Data center operator TeraWulf Inc. (NASDAQ: WULF), having recently completed a landmark high-yield bond offering, is now exploring the leveraged loan market to fund its artificial intelligence infrastructure build-out. The company's Chief Financial Officer, Patrick Fleury, stated in an interview that the firm is collaborating with banks, including Morgan Stanley, to develop loan products. While TeraWulf's next financing round will likely be another high-yield bond, "it could also be a loan," he noted.
Approximately eight months ago, TeraWulf issued $3.2 billion in high-yield bonds to expand a data center in New York, marking the largest junk bond deal led by Wall Street institutions, with Morgan Stanley again leading, in over three decades. Technology companies are tapping every corner of the credit market to meet the unprecedented funding demands of AI, pushing Wall Street to design new debt structures to keep pace.
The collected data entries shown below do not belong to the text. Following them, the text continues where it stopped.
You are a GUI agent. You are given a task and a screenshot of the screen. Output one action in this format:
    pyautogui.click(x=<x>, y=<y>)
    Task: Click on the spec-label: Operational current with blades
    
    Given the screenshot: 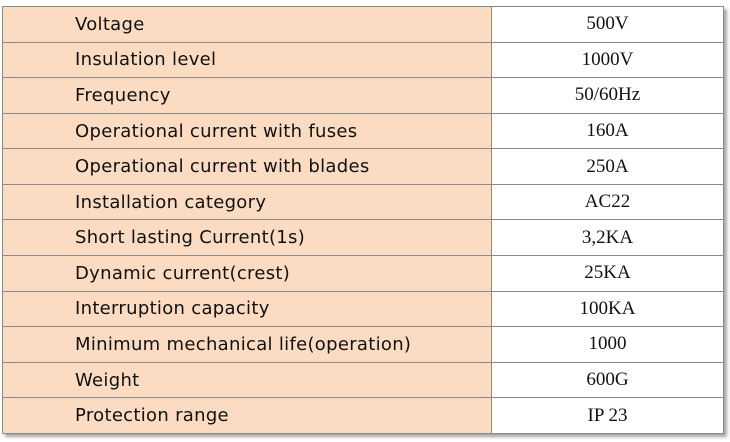 What is the action you would take?
    pyautogui.click(x=247, y=166)
    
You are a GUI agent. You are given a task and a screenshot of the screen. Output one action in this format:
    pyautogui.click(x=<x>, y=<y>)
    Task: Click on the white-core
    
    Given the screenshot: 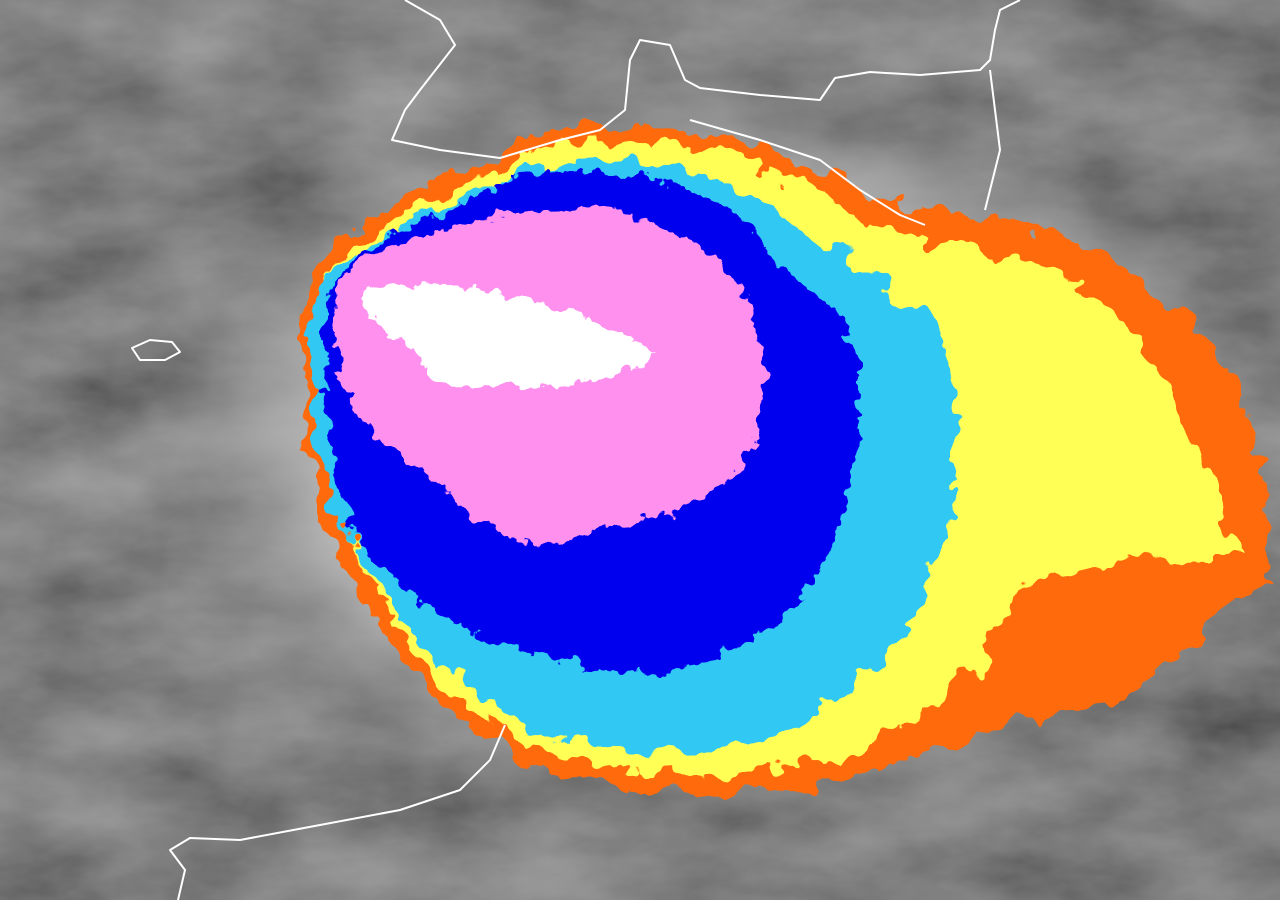 What is the action you would take?
    pyautogui.click(x=508, y=336)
Initial Steps in the Market
Fleury explained that "TeraWulf and many of its peers are actively working with banks to develop these products," adding that "the foundational structure is largely in place; the market is just waiting for more deals to establish a precedent." This precedent emerged in late April when CoreWeave launched the first leveraged loan backed by contracts with GPU clients like OpenAI. That $3.1 billion loan attracted roughly $19 billion in investor orders.
Expanding Capital Sources
Fleury pointed out that connecting with loan investors also opens a pathway to the collateralized loan obligation (CLO) market, which is the largest buyer of leveraged loans. "This opens up a significant, entirely new source of capital for the industry," he said. The company, which is transitioning from Bitcoin mining, has been expanding its data center footprint, recently acquiring a high-performance computing development site in eastern Kentucky.
Financing Evolution
"Given the scale of capital required to build HPC infrastructure, expanding the available financing toolkit is a crucial step for the industry's maturation," Fleury stated. The company's $3.2 billion high-yield bond issued last October—the first such deal by a cryptocurrency miner—was aimed at partially funding the expansion of a data center at the Lake Bonneville campus in New York. That transaction, which attracted over $11 billion in investor orders, was bolstered by so-called "backstop support" from Google's parent, Alphabet, which will guarantee the debt once the facility is operational.
"As more deals come to market and investors become more familiar with this asset class, the financing terms evolve," Fleury said. "I believe we will see similar gradual development in the leveraged loan market as more issuers utilize this product."